Non scrivo tutto questo per “lamentarmi”, per abbandonarmi alla “nostalgia” del passato o per fare “retorica” sulle grandi vittorie e sul genio di Gazi Mustafa Kemal Atatürk. 

Scrivo per cercare “cosa possiamo fare” per ricominciare da dove abbiamo lasciato il “Lungo Cammino del 1919” e le Rivoluzioni dell'Illuminismo.  

Per ottenere l'indipendenza militare e politica, quale modello di produzione e distribuzione equa possiamo costruire che miri innanzitutto a ottenere l'indipendenza economica, a svilupparsi con le proprie risorse e a portare prosperità a tutta la società? 

Come possiamo liberarci dalla corruzione in ogni ambito dello Stato, dalla magistratura all'istruzione, dal conflitto culturale creato consapevolmente nella società e dalla grande invasione di rifugiati, ognuno dei quali è diventato un problema di “sopravvivenza”? 

La seconda fase del “Lungo Cammino” iniziato nel 1919 era lo sforzo di traghettare i sudditi dell'Impero Ottomano, rimasto nel Medioevo, nel XX secolo. La Turchia è entrata nel XX secolo ma non ha potuto completarlo. Ora i calendari indicano che il primo quarto del XXI secolo è terminato, ma la Turchia non è riuscita a entrare nel XXI secolo. Anzi, in molti campi sta regredendo verso il Medioevo. 
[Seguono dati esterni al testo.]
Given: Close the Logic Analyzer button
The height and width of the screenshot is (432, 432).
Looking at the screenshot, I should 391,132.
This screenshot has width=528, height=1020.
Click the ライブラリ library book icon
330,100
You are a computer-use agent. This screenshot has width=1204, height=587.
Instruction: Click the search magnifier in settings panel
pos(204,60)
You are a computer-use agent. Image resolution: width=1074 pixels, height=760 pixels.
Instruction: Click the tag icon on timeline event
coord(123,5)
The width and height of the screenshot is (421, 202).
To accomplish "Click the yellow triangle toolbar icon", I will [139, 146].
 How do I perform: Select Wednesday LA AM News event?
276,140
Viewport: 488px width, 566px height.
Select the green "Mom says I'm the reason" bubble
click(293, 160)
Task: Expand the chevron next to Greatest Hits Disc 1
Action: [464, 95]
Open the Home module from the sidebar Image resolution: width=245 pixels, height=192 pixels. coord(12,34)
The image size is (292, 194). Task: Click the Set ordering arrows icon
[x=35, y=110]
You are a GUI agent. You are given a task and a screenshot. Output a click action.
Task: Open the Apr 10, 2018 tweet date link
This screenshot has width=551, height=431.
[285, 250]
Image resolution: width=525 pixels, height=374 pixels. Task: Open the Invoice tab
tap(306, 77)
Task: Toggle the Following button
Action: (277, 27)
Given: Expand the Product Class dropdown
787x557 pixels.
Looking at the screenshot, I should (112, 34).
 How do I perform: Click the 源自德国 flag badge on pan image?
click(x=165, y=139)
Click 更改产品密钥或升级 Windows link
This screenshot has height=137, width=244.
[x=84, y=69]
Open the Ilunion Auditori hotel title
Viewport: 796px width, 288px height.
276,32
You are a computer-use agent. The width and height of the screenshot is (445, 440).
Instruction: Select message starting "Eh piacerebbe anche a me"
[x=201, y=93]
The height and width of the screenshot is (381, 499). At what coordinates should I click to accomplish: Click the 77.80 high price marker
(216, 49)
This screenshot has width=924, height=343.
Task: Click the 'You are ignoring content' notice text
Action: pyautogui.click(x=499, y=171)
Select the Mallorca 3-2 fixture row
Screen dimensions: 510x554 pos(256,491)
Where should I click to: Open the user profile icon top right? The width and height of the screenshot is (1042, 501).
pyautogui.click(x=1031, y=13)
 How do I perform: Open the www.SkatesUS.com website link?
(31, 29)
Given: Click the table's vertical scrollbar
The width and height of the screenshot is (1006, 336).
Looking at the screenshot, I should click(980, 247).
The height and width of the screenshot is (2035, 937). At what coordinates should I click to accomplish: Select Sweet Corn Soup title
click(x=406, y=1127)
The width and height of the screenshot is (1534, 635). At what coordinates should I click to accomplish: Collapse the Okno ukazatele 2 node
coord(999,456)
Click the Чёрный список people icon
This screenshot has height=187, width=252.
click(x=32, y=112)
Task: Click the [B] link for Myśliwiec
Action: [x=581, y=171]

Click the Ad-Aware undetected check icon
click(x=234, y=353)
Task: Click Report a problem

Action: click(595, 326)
Molti di noi cadono nell'illusione che i regimi medievali siano sepolti nella spazzatura della storia, pensando che “il tempo non scorre all'indietro”. I metodi di occupazione dell'imperialismo tramite armi e guerra sono finiti. Le guerre attuali sono condotte sotto forma di guerre per procura. Hanno trovato un metodo di occupazione molto meno costoso dell'invio di un esercito. L'obiettivo è installare “Regimi Medievali” nel paese bersaglio, distruggere l'indipendenza economica e rendere sovrana l'instabilità. 

Abbiamo due chiavi d'oro in mano.

“La libertà e l'indipendenza sono il mio carattere.”

“Nella vita, la guida più vera è la scienza.” 

“Auguro che il 19 maggio crei per la Nazione Turca l'entusiasmo di “Alzarsi in piedi” e ricominciare il “Lungo Cammino”. Buona festa.